“Can I get three pounds of the chicken, please?”
I’m standing at the deli because I’ve determined that cooking every single one of my meals at home is a laborious task and I’ve got too much shit to do. I mean, I already spend two hours just eating my lunch.
So while I’ll continue to make my breakfast and dinner at home, lunches will now be up to the fine chefs at Whole Foods.
The lady behind the deli counter is perplexed. You want all of them? she asks, eying the 9 already-cooked Mediterranean chicken breasts.
I tell her I’m not sure. Just that I need however many equals three pounds.
People generally order one or two pieces for lunch, she says. Not by the pound.
I tell her that I understand, but I need a pound and a half of meat for my lunch every day.
This really confuses her.
I’m planning on buying two to three days’ worth of lunches at a time. That way I don’t have to come to the grocery store 7 times a week.
I’m only four days into my experiment and it’s already evident that planning my meals — what I’m eating, when I’m eating, etc. — is something I need to get better at. It sucks going to the grocery store at lunchtime just to order an extra pound of meat.
For the rest of the experiment, I’ll have all the food at my house ready to go. (This is a good strategy, by the way, for anyone trying to change their diet. Prep and planning is key. Make life as easy as possible for yourself, so your brain can do more important things, like figure out how to poop less painfully.)
After the grocery store, I head to the gym for my second Hurricane day. Luckily, today’s workout doesn’t involve sprints. (Thank god.) Instead, I’m doing the Training For Warriors Energy Circuit, five hardcore exercises put together in one giant circuit.
I read through the exercises. Now this is more like it.

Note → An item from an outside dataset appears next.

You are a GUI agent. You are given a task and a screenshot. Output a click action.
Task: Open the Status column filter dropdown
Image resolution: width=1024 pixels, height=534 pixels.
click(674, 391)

Rope slams, kettlebell swings, medicine ball slams, sledge hammer swings, and foot drills on the ladder.
I love these kinds of workouts. Or so I think.
Because after the first round, I’m gasping for breath and trying to mentally add more time to the clock that’s ticking down my rest period.
The ugly truth has been revealed: I’m definitely out of shape.
You wouldn’t be able to tell by looking at me, of course. I’m lean and muscular. I’m strong and can lift heavy weights. I look healthy.
And in most respects, I am. More than most people at least. But I’m definitely not in shape aerobically.
My body may look 27, but my lungs are like a five-year old’s. That’s because aside from hitting the weights a few times per week, I rarely do any kind of strenuous activity.
You’d be surprised at how many guys are like this, how many of them “look” in shape but are actually relatively weak. Guys who gas out after a couple of minutes of running. It’s kind of pathetic, really.
The whole point of working out is to look and feel better. And to me, it’s also a personal challenge. How can I push myself to become better?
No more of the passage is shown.